Reflexionen der eigenen Vergangenheit haben nicht das Ziel, irgendjemanden anzuklagen. Das Erkennen von Muster und Herkunft unseres eigenen Beziehungs- und Konfliktverhaltens trägt dazu bei, uns selbst besser verstehen und annehmen zu können. Und das ist die Basis zur Veränderung und zur Entwicklung wirksamer Lösungen.
Streit entsteht fast automatisch, wenn eine Person getriggert wird und unwillkürlich in eine Angriffs- oder Verteidigungshaltung umschaltet. Und das hat wieder mit unserem autonomen Nervensystem zu tun.

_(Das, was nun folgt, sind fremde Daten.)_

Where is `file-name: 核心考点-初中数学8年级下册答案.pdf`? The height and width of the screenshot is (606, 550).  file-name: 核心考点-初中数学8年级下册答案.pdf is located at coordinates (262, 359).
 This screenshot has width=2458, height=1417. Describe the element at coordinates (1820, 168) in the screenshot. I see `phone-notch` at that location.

Unser Gehirn besteht grob vereinfacht gesagt aus drei Bereichen, die sich evolutionsbiologisch bottom-up, also im Schädel von hinten unten nach vorn oben, entwickelt haben. Der basale und älteste Bereich ist der Hirnstamm. Sein höchstes »Interesse« ist es, dass wir überleben. Er sorgt dafür, dass unser Herz schlägt und die Atmung sowie Stoffwechsel und Kreislauf funktionieren. Es gibt extreme Lebenssituationen wie z. B. einen Schock und traumatische Situationen, in denen alle höheren Hirnfunktionen kollabieren und nur noch der Hirnstamm arbeitet, damit wir überleben.
Darüber liegt das evolutionsbiologisch jüngere limbische System. In diesem Bereich sind unsere Gefühle angesiedelt, die emotionale Alarmzentrale und auch unser Gedächtnis. Hier sind all unsere Erinnerungen in sortierter Form abgespeichert. Ausnahmen gibt es bei traumatisierten Menschen, bei denen manche Erinnerungen aufgrund des damals erlebten Stresses nicht chronologisch, sondern eher verstreut abgespeichert sind. Ein Körpergefühl, bestimmte Worte oder ein Geräusch können also ohne systematische Geschichte abgelegt sein und damit einzeln getriggert werden. Ein vergleichbares Geräusch oder ein Geruch alleine kann dann eine innere Kettenreaktion auslösen und den Organismus in den traumatischen Zustand zurückkatapultieren.
Im limbischen System gibt es auch ein Alarmsystem, das wir Amygdala nennen. Die Amygdala ist dafür zuständig, im gesamten Organismus Alarm auszulösen, sobald über die Sinne etwas erkannt wird, das in der Erinnerung irgendwann mal als Gefahr bewertet wurde. Und weil es für unser Nervensystem die höchste Priorität darstellt, unser Überleben zu sichern, ist die Amygdala so übergründlich, dass sie lieber zehnmal falsch positiven Alarm auslöst, als dass ihr eine Gefahr durch die Lappen geht.